## PASSAGE TO READ
--------------------

In summer 1993, coach Messina left the club to take the head coaching position at the Italian national team with returning coach Alberto Bucci coming in as his replacement at Bologna. The club got a new naming-rights sponsor, non-alcoholic Buckler Beer, as it waited to move into its new arena that was still being built. The roster largely remained the same; the only notable player personnel changes were Wennington's return to the NBA to play for the Chicago Bulls, and the arrival of former NBA player Cliff Levingston from PAOK. With Danilović's contributions to the success of Virtus, he, together with his agent Luciano Capicchioni, also began looking at the NBA as an option again, but in the end decided to stay put in Bologna for the time being.
The new season, 1993–94, mostly mirrored the previous one as it quickly became clear that no club was a match for Virtus in the Italian League. Jumping to the top of the standings with five straight wins to open the league season, they never relinquished first place until the end, finishing the regular season with the identical 24–6 record from the previous campaign. Well settled in Italy with monikers like lo Zar (the Tzar) and Zar Freddo (the Cold Tzar) given to him by the Italian sports media due to his prowess and calm-under-pressure demeanor on the court as well as inaccessible nature off it, Danilović continued to lead the team. In December 1993, approximately midway through the season, Virtus moved into its newly built 8,650-seat arena PalaMalaguti (which now seats 11,000), located outside of the city core in Casalecchio di Reno.
Despite being selected by the Golden State Warriors with the 43rd pick overall in the 1992 NBA draft, Danilović continued playing in Europe for three more seasons before debuting in the National Basketball Association (NBA). In the meantime, during November 1994, his rights had been traded to the Miami Heat as part of a deal that sent 25-year-old Billy Owens to the Heat while the Warriors got 29-year-old center Rony Seikaly. In mid-June 1995, Danilović signed a four-year contract with Miami worth just over US$8 million. In order to accommodate signing Danilović, the Heat decided to trade Harold Miner to Cleveland for an exchange of second-round draft picks and future considerations thus freeing up space under NBA's salary cap.

--------------------

## WORK ORDER 1
Which NBA clubs does the passage on Danilović and Virtus Bologna name? List every one.
## WORK ORDER 2
According to the passage on Danilović and Virtus Bologna, how many seats did PalaMalaguti have when Virtus moved in?
## WORK ORDER 3
Carry on the passage on Danilović and Virtus Bologna from where it stops.
The records have nothing to do with this passage.

--------------------

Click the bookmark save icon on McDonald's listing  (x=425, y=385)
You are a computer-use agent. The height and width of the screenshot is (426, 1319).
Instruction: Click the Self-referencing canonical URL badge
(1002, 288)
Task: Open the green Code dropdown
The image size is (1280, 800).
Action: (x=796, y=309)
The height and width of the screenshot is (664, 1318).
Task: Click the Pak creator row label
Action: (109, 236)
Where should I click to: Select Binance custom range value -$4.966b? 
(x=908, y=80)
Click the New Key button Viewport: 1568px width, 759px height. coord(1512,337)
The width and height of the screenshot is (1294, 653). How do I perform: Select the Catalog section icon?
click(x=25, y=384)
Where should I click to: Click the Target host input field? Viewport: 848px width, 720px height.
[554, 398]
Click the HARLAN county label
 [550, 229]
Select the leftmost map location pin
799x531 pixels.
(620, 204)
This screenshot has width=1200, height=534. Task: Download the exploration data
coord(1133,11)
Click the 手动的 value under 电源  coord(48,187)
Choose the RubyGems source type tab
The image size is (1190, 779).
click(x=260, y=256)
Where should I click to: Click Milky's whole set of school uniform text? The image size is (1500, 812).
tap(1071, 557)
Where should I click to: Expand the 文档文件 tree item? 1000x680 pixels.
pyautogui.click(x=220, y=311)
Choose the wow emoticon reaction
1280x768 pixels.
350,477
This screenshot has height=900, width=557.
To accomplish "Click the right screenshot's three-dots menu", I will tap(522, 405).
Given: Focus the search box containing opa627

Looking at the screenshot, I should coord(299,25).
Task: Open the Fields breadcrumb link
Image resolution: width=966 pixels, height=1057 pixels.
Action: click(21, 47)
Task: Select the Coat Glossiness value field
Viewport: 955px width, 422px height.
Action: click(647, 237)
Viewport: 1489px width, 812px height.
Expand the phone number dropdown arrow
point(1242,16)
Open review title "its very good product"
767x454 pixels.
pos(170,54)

--------------------

## FINAL ANSWER 1
Chicago Bulls, Golden State Warriors, Miami Heat, Cleveland

## FINAL ANSWER 2
8,650 seats.

## FINAL ANSWER 3
Several months later, one day before the scheduled start of the regular season, Miami pulled off a blockbuster trade with the Charlotte Hornets, sending the Heat's franchise player Glen Rice along with starting center Matt Geiger and point guard Khalid Reeves to the Hornets in exchange for their star player Alonzo Mourning with reserves Pete Myers and LeRon Ellis also thrown in.
Danilović debuted for the Heat on Saturday, 4 November 1995, the opening day of the season, as a starter at the shooting guard position alongside Bimbo Coles, Billy Owens, Kevin Willis, and Alonzo Mourning. He contributed team-high 16 points, helping his team beat the Cleveland Cavaliers 85-71 before getting ejected towards the end of the game due to an altercation with Cleveland's Chris Mills. The incident that saw both players thrown out of the game occurred late in fourth quarter, starting with Mills hitting Danilović with a flying elbow to the chin as Danilović was cutting across the baseline, to which Danilović responded by allowing Mills to catch up before elbowing him back in the side of his head, to which Mills then reacted immediately by punching Danilović with a right hook to the jaw, leaving him with a cut lip that required nine stitches outside his mouth and three more inside. After the game, Danilović said he was just getting back at Mills after being hit, while Mills claimed Danilović had been playing dirty all game long. Both players were subsequently fined and suspended by the league — Mills received a one-game suspension and US$10,000 fine while Danilović also got suspended for one game for retaliation in addition to getting fined US$3,500.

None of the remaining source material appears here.